Hey everyone new to this website....

My story is that my family is from Greece. My great grandparents immigrated here in 1928 but now I want to go back to Greece. I recently finished my BS in Civil Engineering. Will my great grandparents being Greek (recently deceased 05) help me at all with citizenship? I think I have some distant family but don't know them well. Any advice would be appreciated. 

D. Antoniadis


----------



## karlosrobinson (Mar 25, 2010)

When were you born? Was it before 1983? How old are you? Do you know about military service?




greeksurfur said:


> Hey everyone new to this website....
> 
> My story is that my family is from Greece. My great grandparents immigrated here in 1928 but now I want to go back to Greece. I recently finished my BS in Civil Engineering. Will my great grandparents being Greek (recently deceased 05) help me at all with citizenship? I think I have some distant family but don't know them well. Any advice would be appreciated.
> 
> D. Antoniadis


----------



## greeksurfur (Mar 7, 2010)

karlosrobinson said:


> When were you born? Was it before 1983? How old are you? Do you know about military service?

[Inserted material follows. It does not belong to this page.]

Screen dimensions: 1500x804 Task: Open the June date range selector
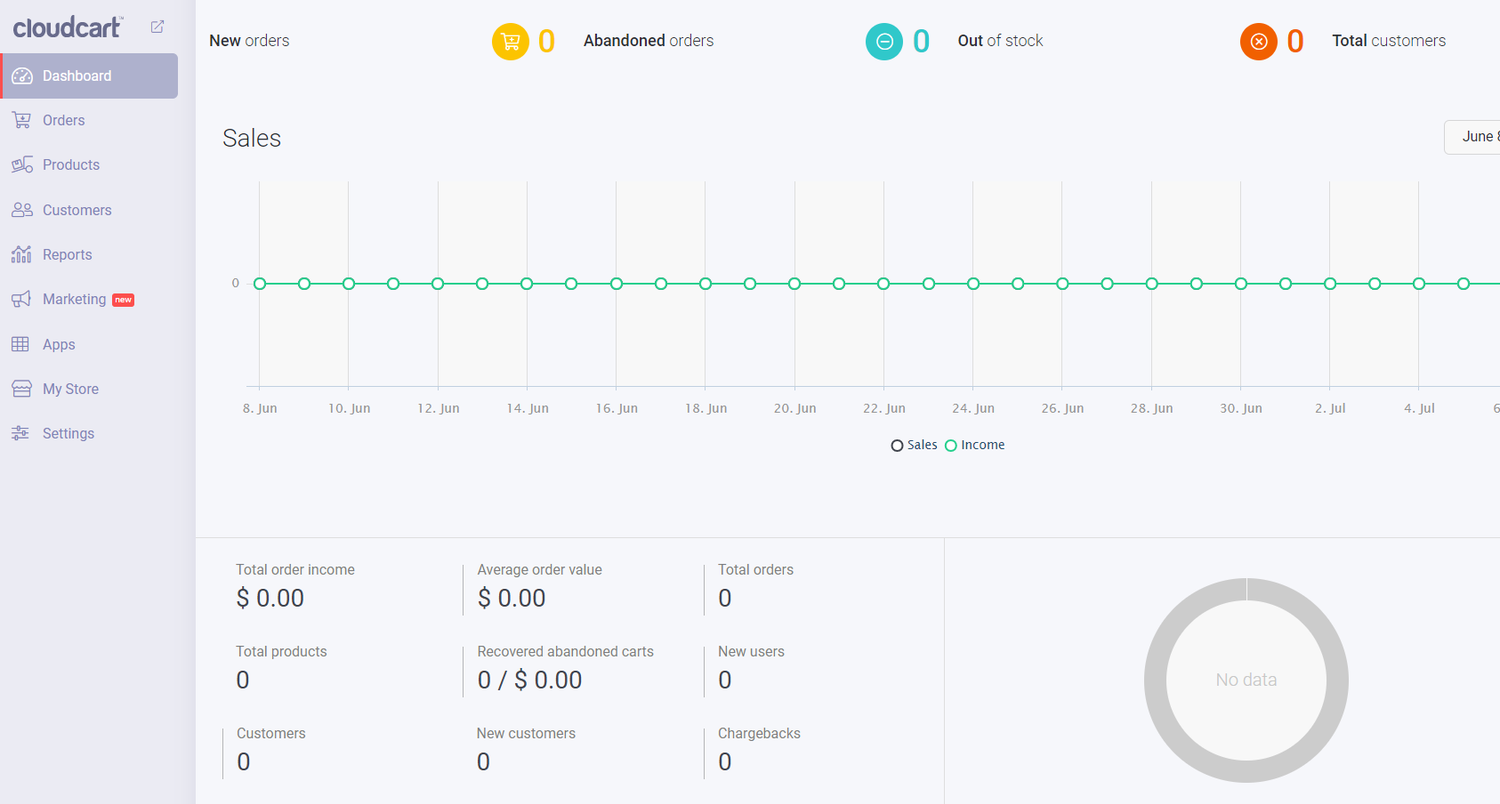(1480, 137)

Hi, Thank you for the reply. I was born in 1987, I am 23. I'm not too familiar with the military requirements. I just love the Mediterranean and Greek food, and Greek culture. I want to know more about my heritage and myself.


----------



## Saura (Feb 3, 2010)

Does your mum or dad have a greek passport?
If yes then it be no problem for u to get one, otherwhise it would be better to get a "normal foreign citizenship", because with the greek one u would need to go at least 3month to the military.


----------